Records for finding elements:
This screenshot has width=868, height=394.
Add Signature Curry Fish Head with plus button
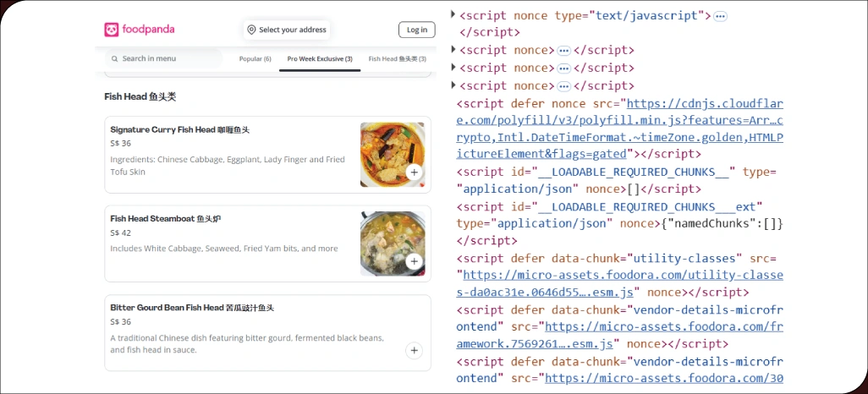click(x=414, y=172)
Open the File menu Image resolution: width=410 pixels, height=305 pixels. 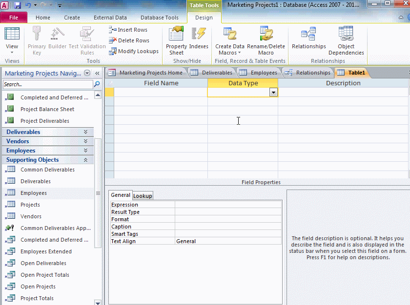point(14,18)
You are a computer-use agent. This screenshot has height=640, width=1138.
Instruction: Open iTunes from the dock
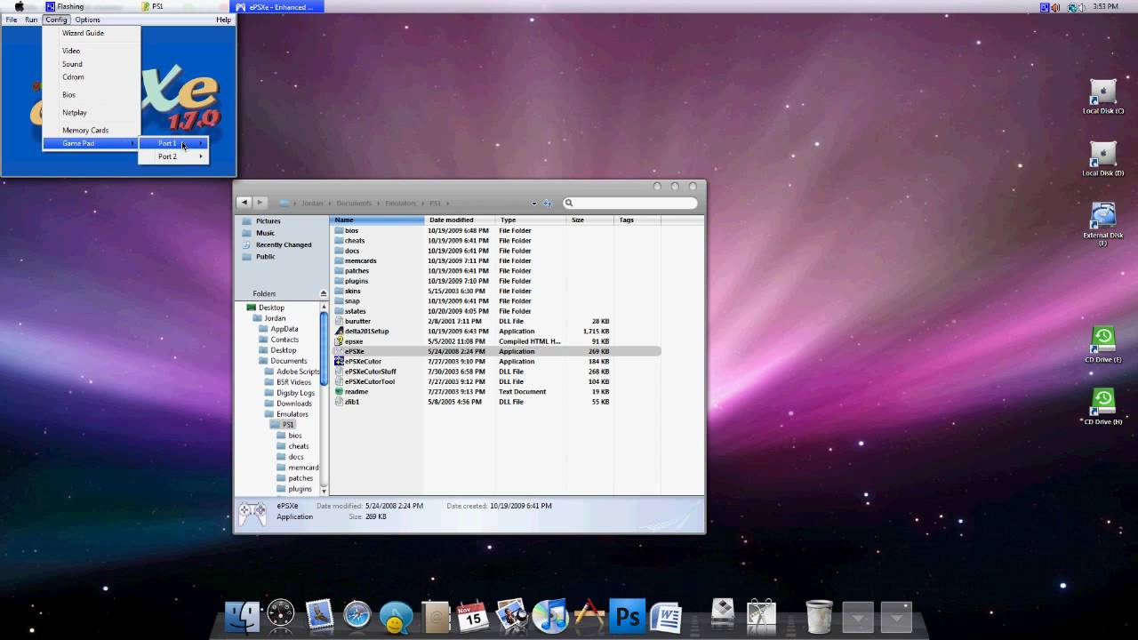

TO BE DONE: Pull out every line of the records that contains the string "screenshot", and copy each one. Case counts.

TASK OUTPUT:
This screenshot has width=868, height=394.
You are a computer-use agent. This screenshot has height=640, width=1138.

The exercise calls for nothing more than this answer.